Recent research has further found large and rapid inactivation of faecal bacteria in groundwater close to latrines (Ravenscroft et. al, 2017). For many rural communities where WSSCC and others support ongoing programmes, eliminating open defecation, ensuring safe containment – especially for child faeces and bedpans for the sick or elderly – and exploring practical and affordable options for safe on-site waste disposal are all critical for preventing potential oral-faecal transmission of COVID-19. But more critically, they are essential for blocking the spread of other pathogens that are already responsible for a large chunk of the global disease burden and disproportionally kill the poorest.

What we do know, however, is that handwashing with soap is essential. Because COVID-19 can be transmitted by contacting infective droplets and touching our noses, mouths, and eyes (or vice-versa), handwashing with soap is identified one of the most critical actions for stopping its spread (WHO, CDC).

However, handwashing with soap can be a notoriously difficult behaviour to engrain, especially when we touch our faces up to 23 times an hour. This includes healthcare settings, where 2 in 3 healthcare workers adhered to best handwashing practices on average (Global Handwashing Partnership).

As education alone is not enough to get these handwashing habits to stick, investments in innovative and scalable approaches for promoting handwashing behaviours in healthcare and non-healthcare settings are needed to prevent the spread of infectious diseases like COVID-19.

Interviewer: What are the implications of the COVID-19 pandemic for improving safe sanitation and hygiene services?

Knowledge management and innovation officer: One of the consequences of crises like the current pandemic is that social inequalities have been thrown into sharp relief by demonstrating that the people who keep our societies running are the most at risk: nurses, domestic and elderly care workers, teachers, delivery drivers, cleaners, and retail workers in grocery stores and gas stations, for example. So are sanitation workers, who are currently on the frontline of the pandemic.

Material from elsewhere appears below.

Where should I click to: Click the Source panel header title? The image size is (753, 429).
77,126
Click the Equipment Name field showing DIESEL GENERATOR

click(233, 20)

In areas where on-site treatment is not possible, waste management is only as safe as the workers handling it. The critical job of handling waste is especially vital in a pandemic. Where sanitation workers continue with the necessary task of removing our household refuse, medical waste, and sludge from latrine pits and septic tanks, they may face elevated levels of risk (XinhuaNet,Bloomberg, CityLab).

In countries where municipalities have weak regulatory capacity, and where workers are unable to effectively organize for improved health and safety protections, sanitation workers may face even further risks – especially if they are disproportionally represented by vulnerable or historically marginalized groups.

A key component of pandemic-proofing societies is investing in the capacity of municipal regulators, elevating the collective voice of sanitation workers, and engraining key hygienic behaviours (especially handwashing and wearing personal protection equipment).